After renaming it the Frazee Theatre, the management was seeking
shows that would draw a crowd. They decided on an unusual double bill:
"Bombastes Furioso," an old operetta, along with a
melodrama often performed in
London
since its premiere in 1842 — "Sweeney Todd:
The Demon Barber of Fleet Street." Shakespearian-trained
British actor Robert Vivian took the starring role and Rafaela Ottiano
played Mrs. Lovett, whose infernal pie-shop thrives on Sweeney Todd's
victims. This adaptation of George Dibdin-Pitt's tale of murder and
cannibalism ran during the summer of 1924 for 67 performances. The role
guided her destiny.
Remembering
how evil she seemed in this villainous variation, casting directors
awarded Ottiano the supporting role opposite Mae West in Diamond Lil
[1928-1929] as well as for its
Hollywood
remake, She Done Him Wrong. The talented
Ottiano was the only Broadway cast member retained for the Mae West film
version in 1933. Two years later, in the horror masterpiece The Devil
Doll, Ottiano took the featured role of Malita opposite leading man
Lionel Barrymore. Brilliantly scary, Malita made clear her plans to
exploit her scientist husband's "miniaturization" process by
hissing malevolently, "We'll make the whole world small!"
A
second acclaimed Broadway turn — as Suzanne in Grand Hotel —
kept Ottiano busy for a full year from November 1930 until December
1931. When the drama set in
Berlin
was remade for the silver screen, Ottiano reprised
the Suzanne role, this time playing the over-protective maidservant of
ballerina Greta Garbo in 1932. The same year, she worked with Garbo
again in the film classic As You Desire Me, based on a play by
Luigi Pirandello. “Rafaela Ottiano served this picture with
distinction,” one critic noted.
And
another somewhat more benign portrayal was Ottiano’s part as Mrs.

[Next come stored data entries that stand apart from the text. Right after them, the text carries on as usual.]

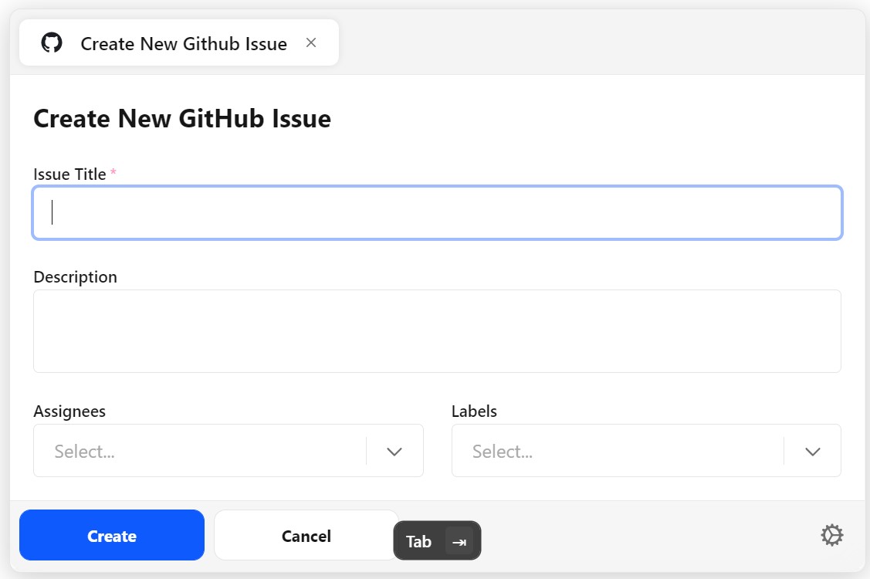Click the Description label

pyautogui.click(x=75, y=277)

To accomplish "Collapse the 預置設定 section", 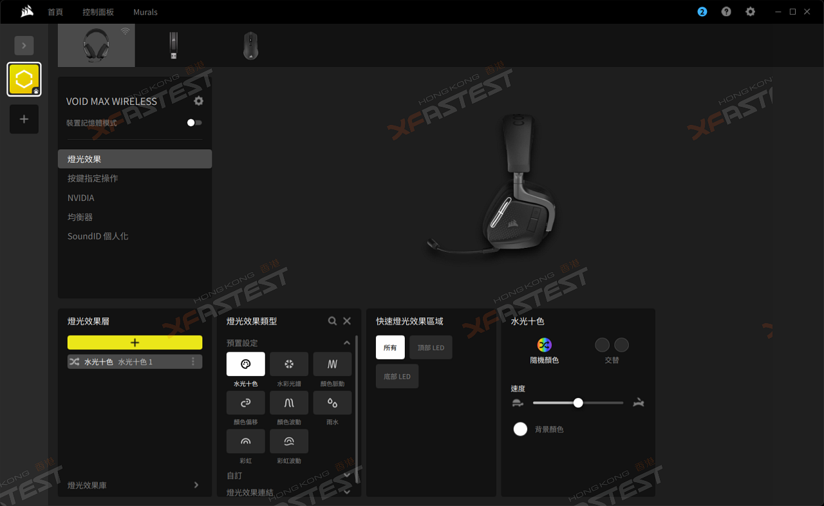I will click(x=346, y=343).
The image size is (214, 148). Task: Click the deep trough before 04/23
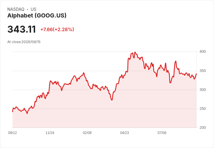coord(112,100)
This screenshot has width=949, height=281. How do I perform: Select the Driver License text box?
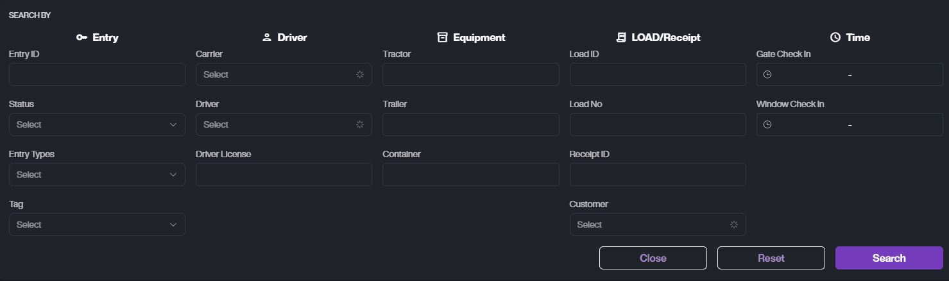[283, 175]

Higgins, an orphan asylum’s overlord in Curly Top [1935], in
which her sour severity melts when exposed to the relentless cheeriness
of Elizabeth, a homeless moppet played by adorable Shirley Temple.
Guiding her career by herself,
Rafaela Ottiano managed to stay regularly employed in
Hollywood
from 1924 to 1942. Considering the fact that, for an
aging actress, there are not many meaty scene-stealing parts available,
she did her best to stay visible from her mid-thirties until her
mid-fifties. Her high-cheeked beauty appealed to many, including the
artist Allen Tucker [1866-1939], who painted a tall, narrow panel
portrait of her. But if there were any meaningful relationships in her
off-screen life, she kept this private. She never married and had no
children. After
filming her last two pictures, she flew back to the East Coast to be
treated for intestinal cancer at
Roosevelt
Hospital
in
Manhattan
.
The 54-year-old actress died in August 1942 at the
East
Boston
home of her late parents. Many of her films are available on DVD.